The plot makes the direct-versus-spillover tradeoff visible. A promotion can increase the focal item’s click chance while decreasing competitor outcomes. The total slate estimate is the product-level summary because it combines both sides of that tradeoff.

9. Compare Observed Estimates to Known Simulation Truth

Because this is a simulation, we have two extra validation signals:

  • the expected probability estimate, which removes random click noise;
  • the known induced lift estimate, which isolates the lift created by the treatment and spillover mechanism.

This cell reshapes the results so each contrast can compare noisy observed estimates against the known simulation signal.

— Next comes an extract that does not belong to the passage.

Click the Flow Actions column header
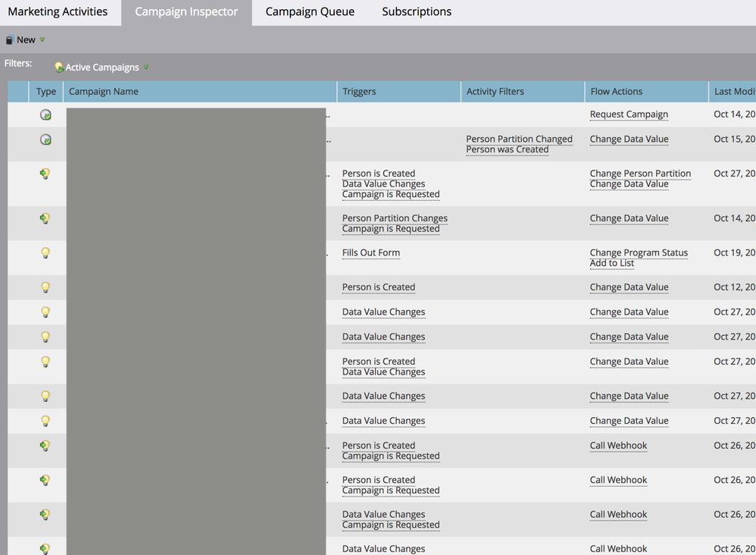The width and height of the screenshot is (756, 555). (616, 92)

validation_table = estimate_table.pivot_table(
    index="contrast",
    columns="outcome",
    values="estimate",
    aggfunc="first",
).reset_index()

validation_table = validation_table.rename(
    columns={
        "Observed simulated click": "observed_item_click_diff",
        "Expected click probability": "expected_item_probability_diff",
        "Known induced probability lift": "known_item_probability_lift_diff",
        "Observed total simulated clicks": "observed_total_click_diff",
        "Expected total clicks": "expected_total_click_diff",
        "Known total probability lift": "known_total_probability_lift_diff",
    }
)

validation_table["observed_minus_expected"] = np.where(
    validation_table["contrast"].eq("Total slate"),
    validation_table.get("observed_total_click_diff") - validation_table.get("expected_total_click_diff"),
    validation_table.get("observed_item_click_diff") - validation_table.get("expected_item_probability_diff"),
)

validation_table["expected_minus_known_lift"] = np.where(
    validation_table["contrast"].eq("Total slate"),
    validation_table.get("expected_total_click_diff") - validation_table.get("known_total_probability_lift_diff"),
    validation_table.get("expected_item_probability_diff") - validation_table.get("known_item_probability_lift_diff"),
)
validation_table["contrast_order"] = validation_table["contrast"].map(contrast_order)
validation_table = validation_table.sort_values("contrast_order")

display(validation_table)
outcome contrast expected_item_probability_diff expected_total_click_diff known_item_probability_lift_diff known_total_probability_lift_diff observed_item_click_diff observed_total_click_diff observed_minus_expected expected_minus_known_lift contrast_order
1 Direct focal item 0.1777 NaN 0.1794 NaN 0.1716 NaN -0.0061 -0.0017 0
3 Same-cluster competitor spillover -0.0695 NaN -0.0686 NaN -0.0577 NaN 0.0118 -0.0009 1
2 Displaced-item spillover -0.0574 NaN -0.0580 NaN -0.0568 NaN 0.0006 0.0007 2
0 All non-focal slate spillover -0.0450 NaN -0.0452 NaN -0.0436 NaN 0.0014 0.0003 3
4 Total slate NaN -0.3168 NaN -0.3180 NaN -0.3078 0.0090 0.0012 4

The validation table separates random outcome noise from the designed effect. The observed estimate can deviate from the expected estimate because clicks are simulated as Bernoulli outcomes. The expected estimate can differ from known induced lift when treated and control rows have small baseline differences despite randomization.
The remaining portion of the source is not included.